=== Text block ===

Commissioning - Health Committee Contents


Supplementary written evidence from Dr Peter Davies (COM 127A)

  I have now had a chance to reflect on what was said last Tuesday 2 November 2010 at the Health Select Committee. Please may I add three points to my previous written testimony? As far as I can tell these points have not been made before amongst the medical witnesses or through the MP's questioning.

1.   Is the commissioning being done at the right level of the NHS?

  At present the plan seems to be that primary care must commission secondary care. This is fair enough, and an opportunity for me as a primary care clinician. But it can be argued strongly that primary and secondary care are both medical service providers. Perhaps commissioning should be at the level of the overall service or overall patient pathway rather than of one part of the system by another. Setting one part against another may result in disjointed services. Perhaps the answer to smooth patient pathways lies in integrated care organisations that make the move between primary and secondary care as smooth as possible, rather than in organisations such as commissioning consortia that will debate every referral decision in terms of cost and utility?

2.   NHS as a monolithic monopoly

  As I said at http://www.civitas.org.uk/nhs/refusingtreatment_commentary.php#davies "No non-market, planned economy has ever succeeded in matching supply with demand. You can have as many intermediate process measures and lengthy reports as you like, but the outcome of centralised processes such as Ukrainian Tractor Production or the NHS's MTAS scheme tend to be disastrous."

  I think monopolies are intrinsically inefficient, and tend to generate internal rules, restrictions and hindrances rather than smooth running systems of care. In terms of John Seddon's book "Systems Thinking in the Public Sector" (Triarchy Press) monopolies usually increase failure demand and resource wastage rather than deliver to value demand more efficiently. Although you can argue in terms such as "The NHS family" and "universal and comprehensive" in fact the NHS as experienced by particular patients in particular places is often local, disjointed, variable and parochial. Examples of failure demand and system failures (eg notes going astray, letters not written or delivered, apparently random clinic appointment rearrangements) are common throughout the NHS. If alternative willing providers can provide a better service in an innovative way then from a patient service viewpoint I cannot see why they should be prevented from doing so. Perhaps the reason many in the NHS fear the arrival of the private sector is that the private sector may have the ability to do things better than the NHS does.

=== Dataset excerpt ===

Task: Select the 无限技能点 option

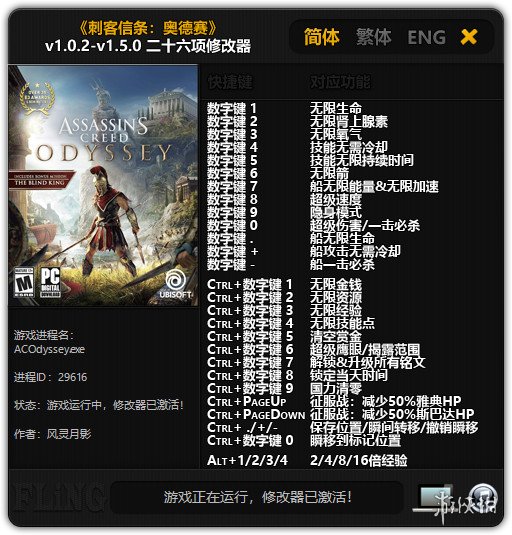Action: (342, 323)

===

◆ Directions for this task:
Write the next part of the supplementary evidence on NHS commissioning, starting after its final sentence. The lines are material of their own and have no connection to the evidence on NHS commissioning.

◆ Exercise answer:
3.   Health Inequalities—the middle class have health needs too

  In the oral evidence from Dr Jonathon Tomlinson the case was made about health inequalities and about moving the resources to meet the greater health needs of disadvantaged people. This is true, and fair up to a point. However the NHS is a national institution that intends to provide care to all the people of Britain, on the basis of the people's pooled contributions and for their medical needs as they arise, and regardless of their social standing. On this basis it needs to provide a good service to all UK citizens, and this includes upper and middle class patients as much as the poorer classes. Sometimes I hear advocates against health inequalities and feel that they only see complexity and co-morbidity in poorer patients in poor areas of towns. This is a partial perspective, and middle and upper class patients can be just as demanding for doctors to deal with, and their health needs are equally legitimate.

  Thank you for allowing me the opportunity to contribute to this ongoing and fascinating debate.